Keywords: Health communication, persuasive message design, tailored messaging, physician-patient communication
Nancy Grant Harrington (PhD, 1992, University of Kentucky) is Professor of Communication, Director of the Health Communication Research Collaborative, Associate Dean for Research in the College of Communication and Information, and University Research Professor at the University of Kentucky. She also holds an academic appointment in the School of Public Health and is a faculty associate of the Multidisciplinary Center on Drug and Alcohol Research. Dr. Harrington’s research focuses on persuasive message design in the health behavior change context, particularly as it relates to risk behavior prevention/health promotion. She has been a principal investigator, co-investigator, or principal evaluator on several NIH-funded and CDC-funded studies totaling nearly $9 million. She has published more than 70 journal articles or chapters in outlets such as Health Communication, Communication Monographs, Communication Yearbook, and Health Education & Behavior. She is co-editor of eHealth Applications: Promising Strategies for Behavior Change (Routledge, 2012) and editor of Health Communication: Theory, Method, and Application (Routledge, 2015). Dr. Harrington serves on the editorial boards of several journals, including Health Communication, Prevention Science, and Science Communication. She served as guest editor for special issues of Journal of Communication (“Communication Strategies to Reduce Health Disparities,” 2013) and Health Communication (“Message Design in Health Communication Research,” 2015). She served as chair to the Health Communication division of the National Communication Association from 2004-2005, and she is a founding member and steering committee member of the Society for Health Communication. She teaches undergraduate and graduate courses in persuasive message design, health communication, communication theory, and research methods.
Michele Schwietz, (PhD, 2006, University of Pittsburgh) Associate Dean for Research, enjoys working with faculty and staff to promote and support their involvement in research and scholarship. Drawing on more than 30 years of experience at two public, doctoral-granting universities, Michele comes to George Mason with an understanding of grant development and implementation, best practices in research administration, program development, research integrity, and graduate education.
Most recently, Michele served as Director of the Office of Sponsored Programs at the University of Northern Colorado (2009-2014) overseeing a “pre-award” to “post-award” office that provided proactive and collegial services designed to strengthen and expand research, scholarship and creative works on campus.

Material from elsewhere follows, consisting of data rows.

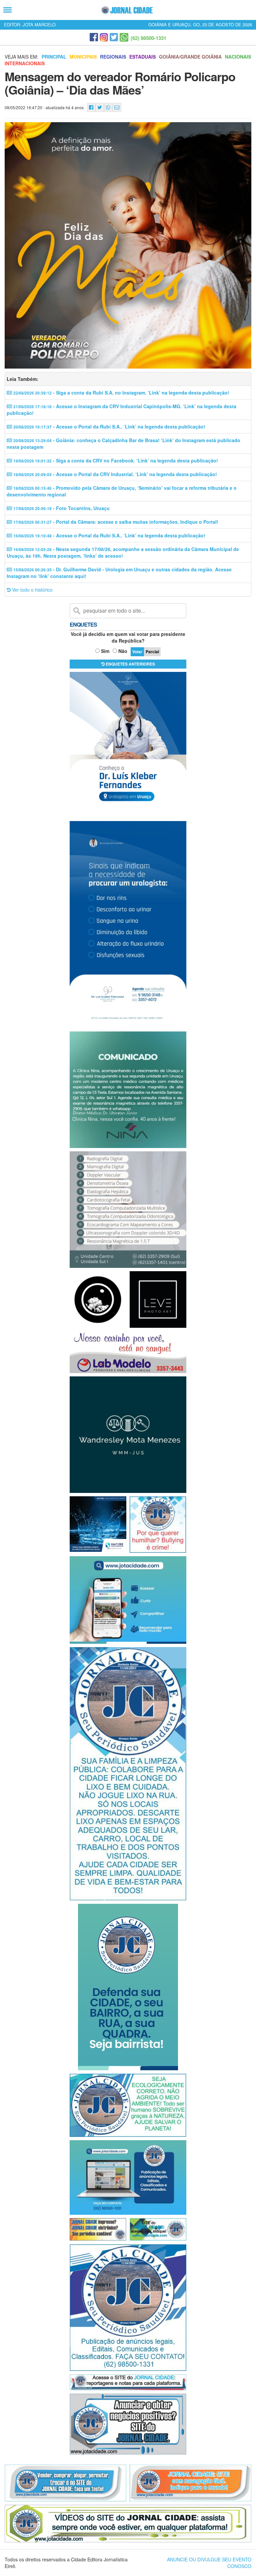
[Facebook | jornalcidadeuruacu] (94, 37)
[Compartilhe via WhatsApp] (108, 107)
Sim (105, 651)
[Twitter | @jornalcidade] (114, 37)
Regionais (113, 56)
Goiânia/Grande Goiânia (190, 56)
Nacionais (238, 56)
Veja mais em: (21, 56)
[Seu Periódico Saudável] (127, 10)
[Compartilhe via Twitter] (99, 107)
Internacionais (25, 63)
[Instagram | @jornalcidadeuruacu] (104, 37)
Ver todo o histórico (32, 589)
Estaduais (142, 56)
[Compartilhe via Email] (116, 107)
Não (122, 651)
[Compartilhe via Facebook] (91, 107)
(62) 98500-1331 (148, 38)
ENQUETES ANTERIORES (130, 664)
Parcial (152, 652)
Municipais (83, 56)
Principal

Prior to her work in Colorado, Michele held leadership positions at Indiana University of Pennsylvania (as Assistant Dean for Research, Interim Associate Dean for Research, Director of Grant Development, and Proposal Development Specialist) from 1982-2009. Michele led the Research Division of the School of Graduate Studies and Research; chaired the IRB and promoted the responsible conduct of research; worked with faculty individually and with collaborative teams to prepare, submit and manage externally funded projects; was responsible for encouraging and supporting graduate and undergraduate research projects and presentations; and provided leadership on several university-wide initiatives such as the Middle States self-study for reaccreditation and the Undergraduate Scholars Forum.